Dalla sua penna, soprattutto dal suo cuore, esce la più bella definizione della missione che, scrive, “è impegno, è fatica, è coscienziosità, è arte: l’arte di dare se stessi. L’arte di spezzettare questa vita per gli altri, imparando a non essere avara del mio tempo, della mia persona, del mio cuore”. Che sia la strada giusta per far breccia nei cuori, ben al di là della conoscenza e dell’uso dell’alfabeto coreano, lo dimostra un aneddoto, registrato da suor Imelda con la sua consueta semplicità: “L’altro giorno stavo facendo un po’ di catechismo e dicevo che Gesù aveva fatto dei miracoli per provare la sua divinità; una nonna mi ha detto che per lei il miracolo più grosso, che la faceva pensare di più al Signore, era che noi, suore, per il Signore fossimo partite dalla nostra patria lontana e fossimo venuti fin qui….Viva il buon cuore e la semplicità!”. Più facile a dirsi che a farsi, soprattutto quando gli anni si assommano agli anni, da vivere sempre nel nascondimento, nel silenzio, senza far rumore, distribuendo semplicemente amore e cure mediche, durante giornate monotonamente scandite dall’identico ritmo e che i suoi lebbrosi provano a descrivere così: “Sosta ogni giorno nelle case dei malati privi degli arti e li aiuta nel lavoro, condivide con noi tutto quanto riceve. Riserva ogni giorno tre ore all’ambulatorio; raggiunge poi altri tre villaggi come il nostro dove i malati trovano cure e aiuto. Sale sugli autobus con le borse piene di medicinali. Quando uno di noi è ricoverato in ospedale, Imelda resta lì per l’assistenza giorno e notte”.

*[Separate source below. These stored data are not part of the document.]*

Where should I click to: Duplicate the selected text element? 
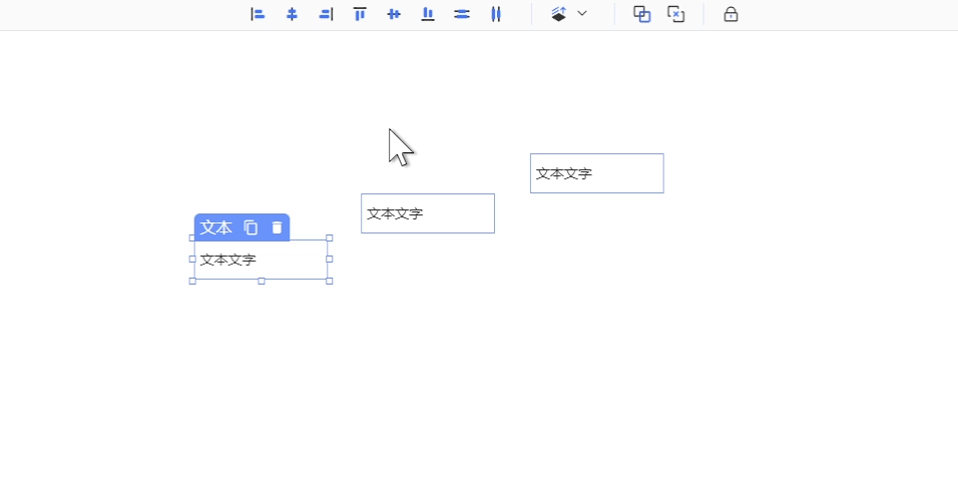(251, 228)
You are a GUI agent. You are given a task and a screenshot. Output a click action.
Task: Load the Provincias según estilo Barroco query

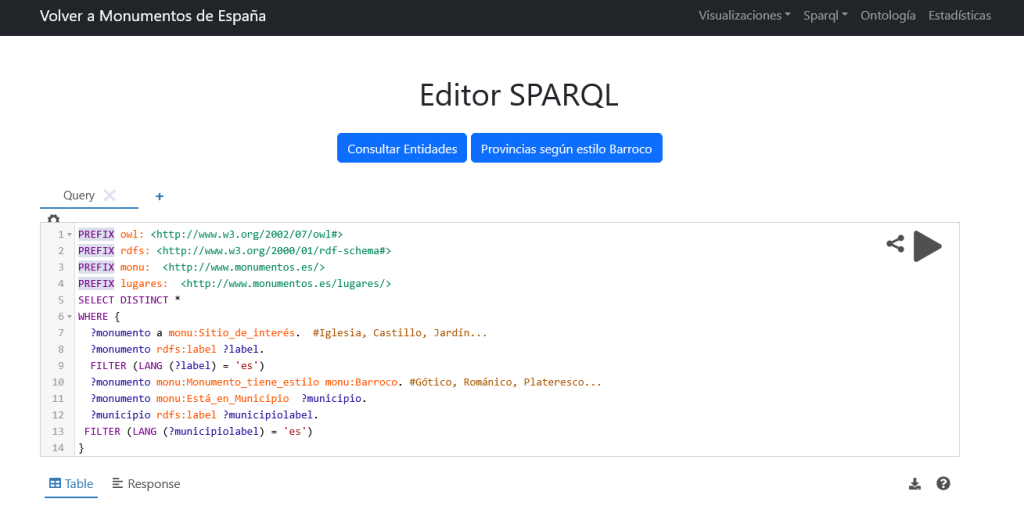(x=566, y=148)
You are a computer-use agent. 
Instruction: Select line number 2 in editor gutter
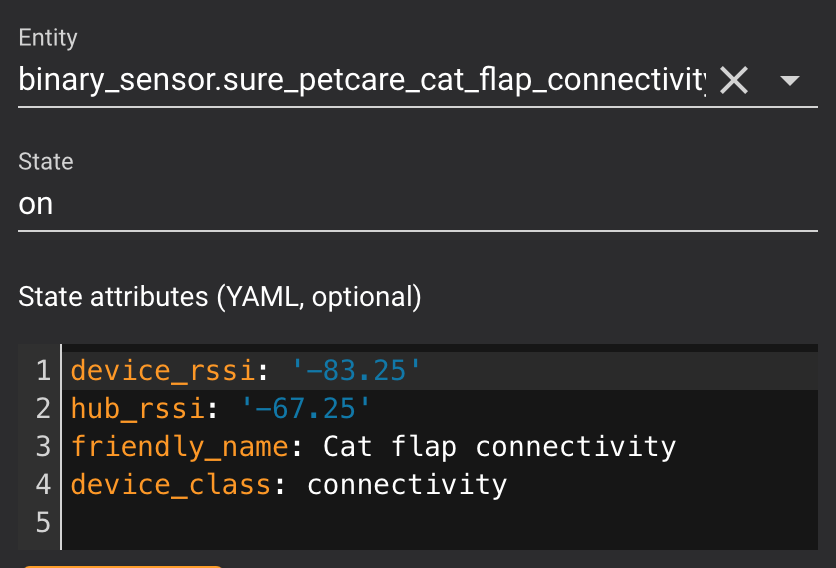click(42, 408)
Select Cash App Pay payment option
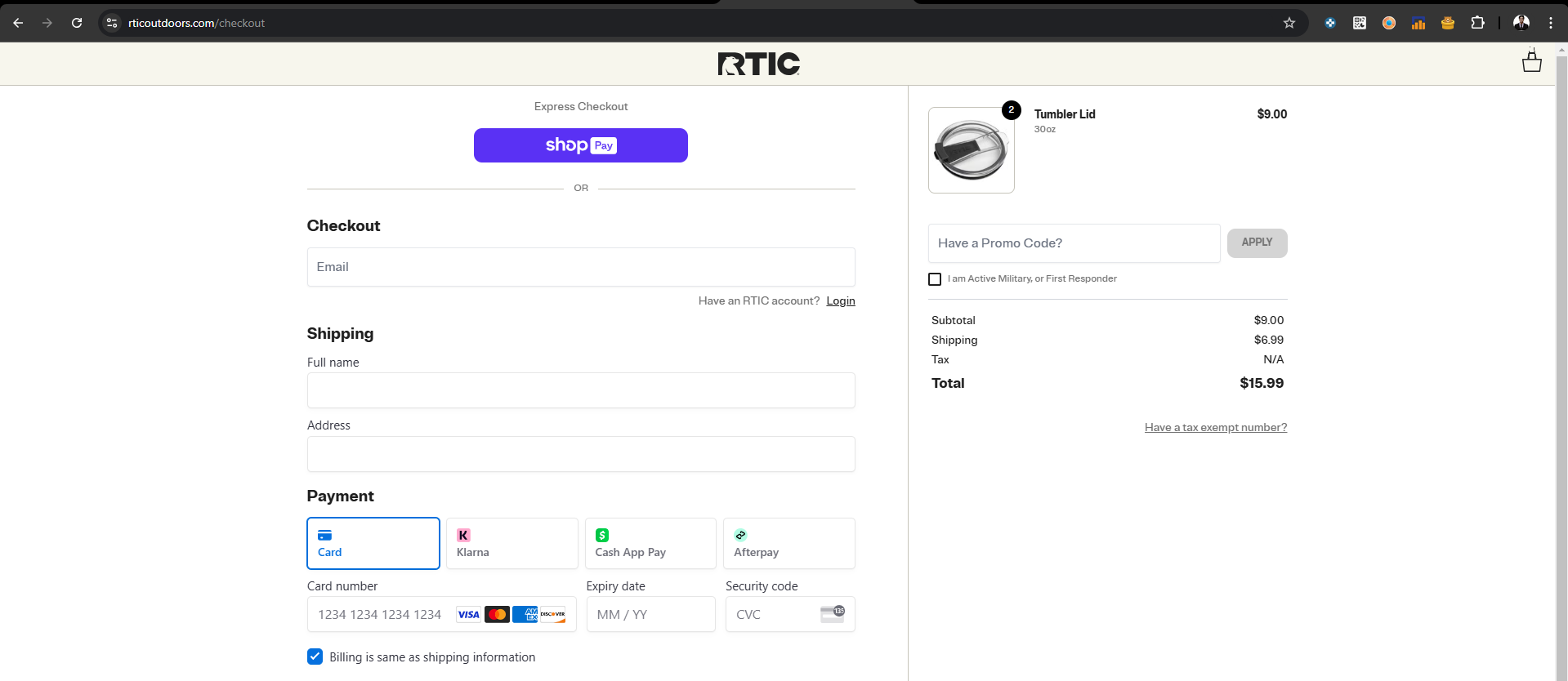 650,543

A scoprire “la piccola suora dei lebbrosi” è un giornalista, che ne fa un articolo per un diffusissimo periodico coreano, rattristando Imelda e facendola piangere per tre giorni. Per riuscire a scattare una foto che ne documenti l’attività ha dovuto attendere ore e ore, appostato dietro un muretto, ma la sua fatica è stata premiata, perché anche la televisione coreana ha parlato della suorina e dei suoi lebbrosi di Ko-Chang e alla fine il Governo le ha dato la medaglia al valor militare nello stadio, davanti a cinquemila persone e, quel che più conta per Imelda, un vistoso assegno di sei milioni da spendere per i suoi poveri.